Re: Aggregation using event timestamp than clock window

2018-01-28 Thread Rohan Thimmappa
Hi Gary,


 Thanks.I do have some of the events coming in after one pauses and i
am able to see watermarked being advanced event being triggered.


Rohan

On Mon, Jan 15, 2018 at 5:40 AM, Gary Yao  wrote:

> Hi Rohan,
>
> In your example, are you saying that after 5:40 you will not receive any
> events
> at all which could advance the watermark?
>
> I am asking because if you are receiving events for other keys/ids from
> your
> KafkaSource after 5:40, the watermark will still be advanced and fire the
> tumbling window.
>
> Best,
> Gary
>
> On Mon, Jan 15, 2018 at 9:03 AM, Rohan Thimmappa <
> rohan.thimma...@gmail.com> wrote:
>
>> No. My question is slightly different.
>>
>> say i get report from 5.10-5.40. the device went offline and never comes
>> back. i will not get any report after 5.40. So 5-6 window never gets closed
>> as we will not get any report after 5.40. in this case 5.00-5.40 data is
>> still in flink memory that will never get sent as we are closing the window
>> by seeing the next hour window. ie any report carrying 6.00 end date in it.
>>
>>
>> so what i would like to do is. Wait for say 1 or 2 hours if i don't get
>> message for the given id then i would like to close the window and send
>> this to destination system(in my case kafka topic.)
>>
>>
>>
>>
>> Rohan
>>
>> On Sun, Jan 14, 2018 at 1:00 PM, Gary Yao  wrote:
>>
>>> Hi Rohan,
>>>
>>> I am not sure if I fully understand your problem. For example, if you
>>> receive an
>>> event with a start time of 4:50 and an end time of 5:30, do you want the
>>> "usage"
>>> from 4:50 - 5:00 to be included in the 4:00 - 5:00 window? What if the
>>> event had
>>> an end time of 5:31? Do you then want to ignore the event for the 4:00 -
>>> 5:00
>>> window?
>>>
>>> Best,
>>>
>>> Gary
>>>
>>> On Fri, Jan 12, 2018 at 8:45 PM, Rohan Thimmappa <
>>> rohan.thimma...@gmail.com> wrote:
>>>
 Hi Gary,

 This is perfect. I am able to get the window working on message
 timestamp then clock window also stream the data that are late.
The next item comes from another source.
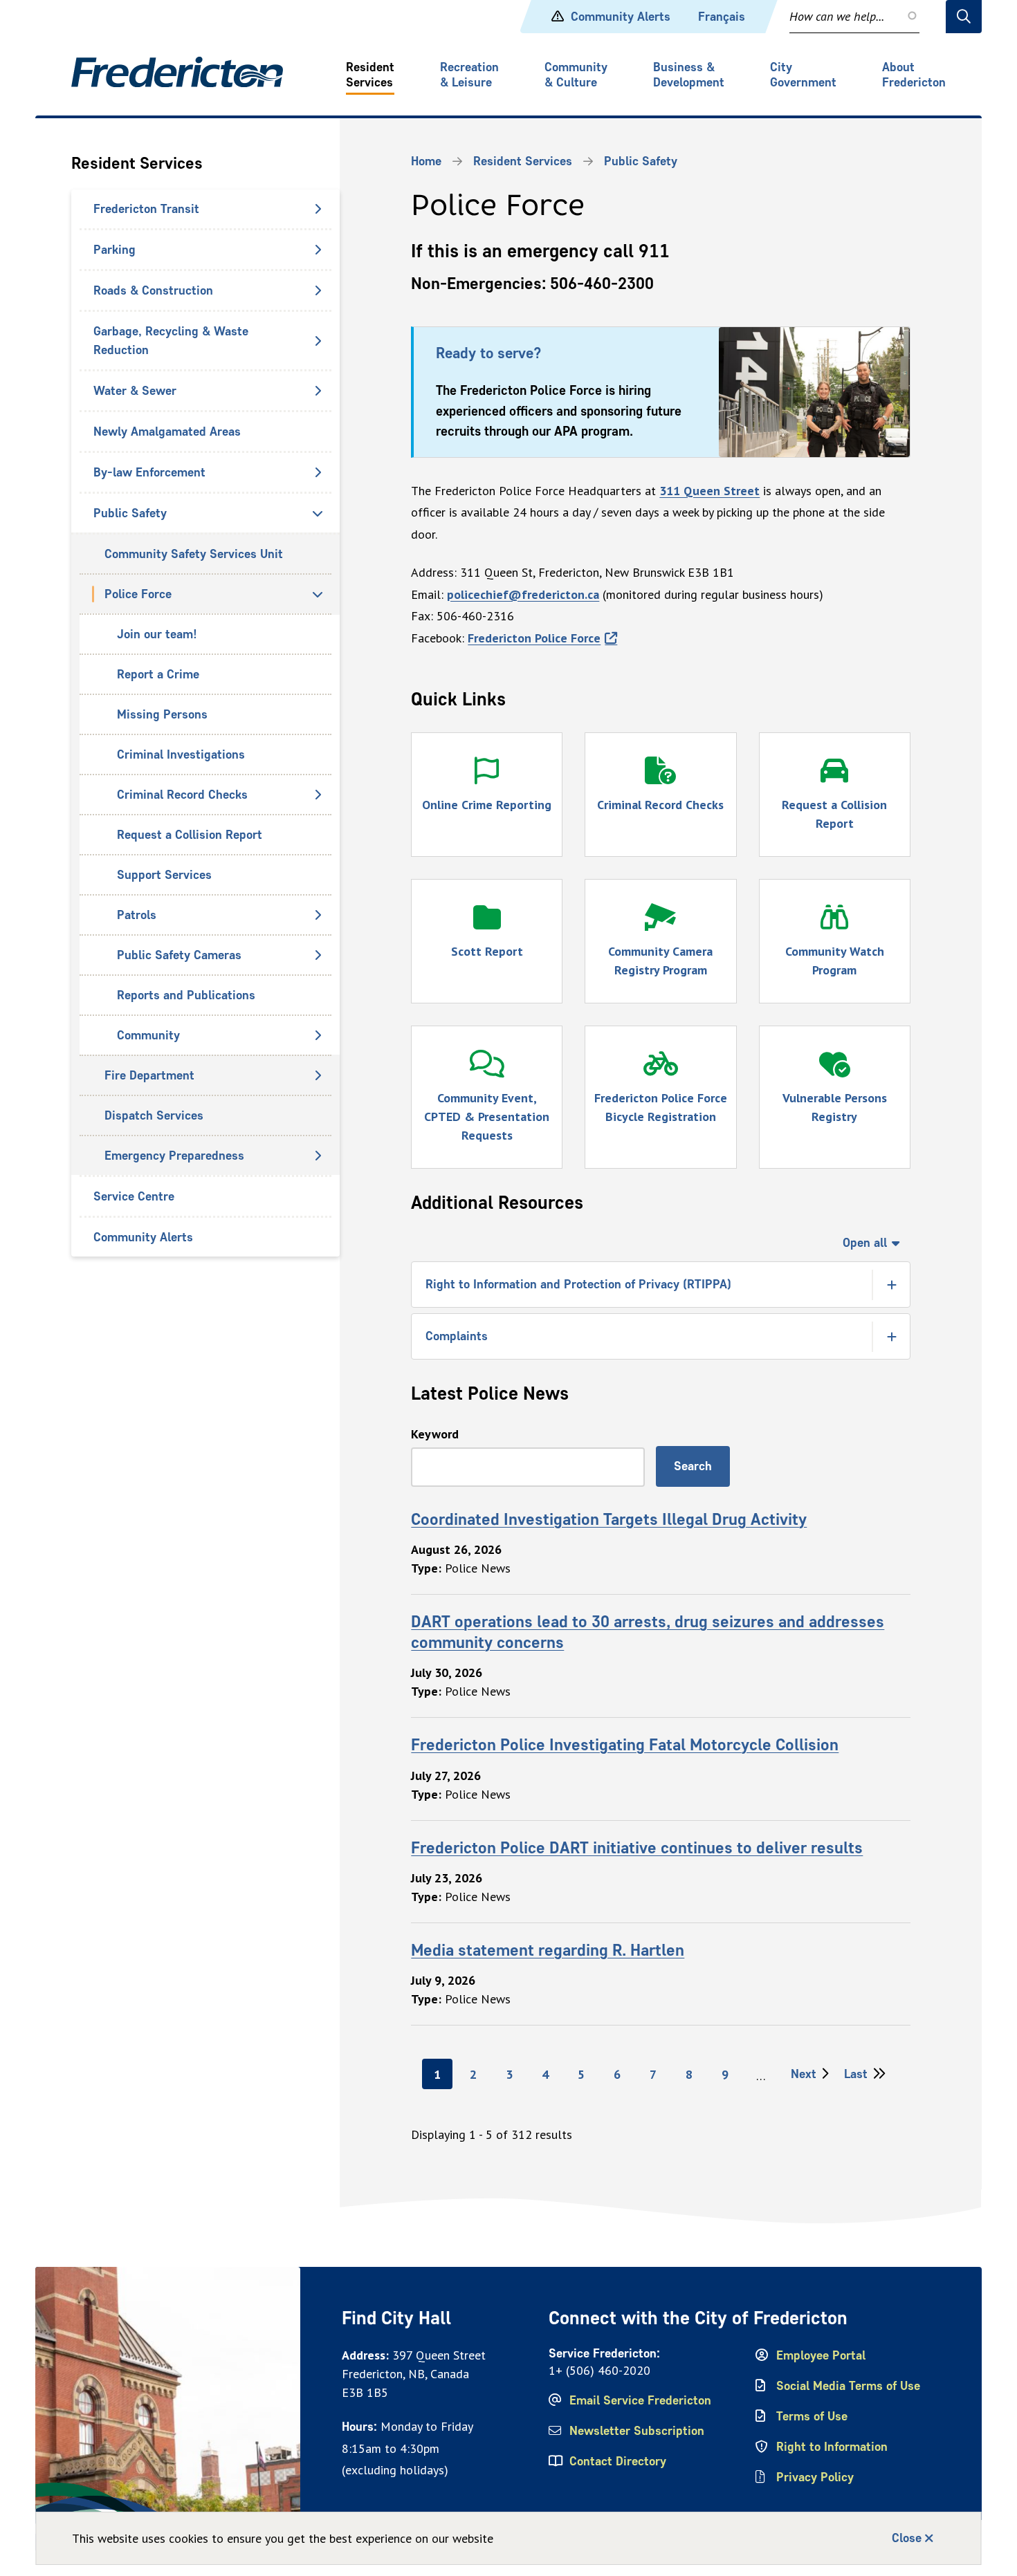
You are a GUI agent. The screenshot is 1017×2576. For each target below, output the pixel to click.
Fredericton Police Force (534, 638)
 I also having one edge case.


 for eg i get my last report at 4.57 and i never get 5.00+ hour report
 *ever*. i would like to wait for sometime. My reporting interval size
 is 30 min. if in next 30 min if i don't see any record then i would like to
 construct 4-5 by closing the window and dispatch the report. Intention is i
 don't want to loss the last hour of the data since the stream end in
 between the hour.

 Rohan

 On Fri, Jan 12, 2018 at 12:00 AM, Gary Yao 
 wrote:

> Hi Rohan,
>
> Your ReportTimestampExtractor assigns timestamps to the stream records
> correctly
> but uses the wall clock to emit Watermarks (System.currentTimeMillis).
> In Flink
> Watermarks are the mechanism to advance the event time. Hence, you
> should emit
> Watermarks according to the time that you extract from your events.
>
> You can take a look at the already existing timestamp extractors /
> watermark
> emitters [1], such as BoundedOutOfOrdernessTimestampExtractor, to see
> how it can
> be done.
>
> Best,
> Gary
>
> [1] https://ci.apache.org/projects/flink/flink-docs-release-1.4/
> dev/event_timestamp_extractors.html
>
> On Fri, Jan 12, 2018 at 5:30 AM, Rohan Thimmappa <
> rohan.thimma...@gmail.com> wrote:
>
>> Hi All,
>>
>>
>> I have following requirement
>>
>> 1. i have avro json message containing {eventid, usage, starttime,
>> endtime}
>> 2. i am reading this from kafka source
>>
>> 3. if there is overlapping hour in a record split the record by
>> rounding off to hourly bounderies
>> 4.My objective is a) read the message b) aggregate the usage between
>> the hour
>> 5. send the aggregated data to another kafka topic.
>>
>> i don't want aggregate based on clock window. if i see next hour in
>> endtime then i would like to close the window and aggregated usage to be
>> send down to kafka sink topic.
>>
>>
>> eg:
>> input data
>> 4.55 - 5.00
>> 5.00 -5.25
>> 5.25- 5.55.
>> 5.55-625
>>
>> after split
>> 4.55- 5.00 - expect record to be going out with this
>> 5.00 -5.25
>> 5.25- 5.55.
>> 5.55-6.00 - expect record to be going out with this
>> 5.00-625
>>
>>
>>
>>
>> 1. i have set the eventime : 
>> env.setStreamTimeCharacteristic(TimeCharacteristic.EventTime)
>>
>> 2. val hourlyAggregate: SingleOutputStreamOperator[Tuple2[String, 
>> Report]] = stream
>>   .flatMap(new SplitFlatMap()  // checks if the overlapping hour if yes 
>> then create split recordr with hourly boundarry
>>   .assignTimestampsAndWatermarks(new ReportTimestampExtractor)
>>   .keyBy(0)
>>   
>> 

End-to-end exactly once from kafka source to S3 sink

2018-01-28 Thread chris snow
I’m working with a kafka environment where I’m limited to 100 partitions @
1GB log.retention.bytes each.  I’m looking to implement exactly once
processing from this kafka source to a S3 sink.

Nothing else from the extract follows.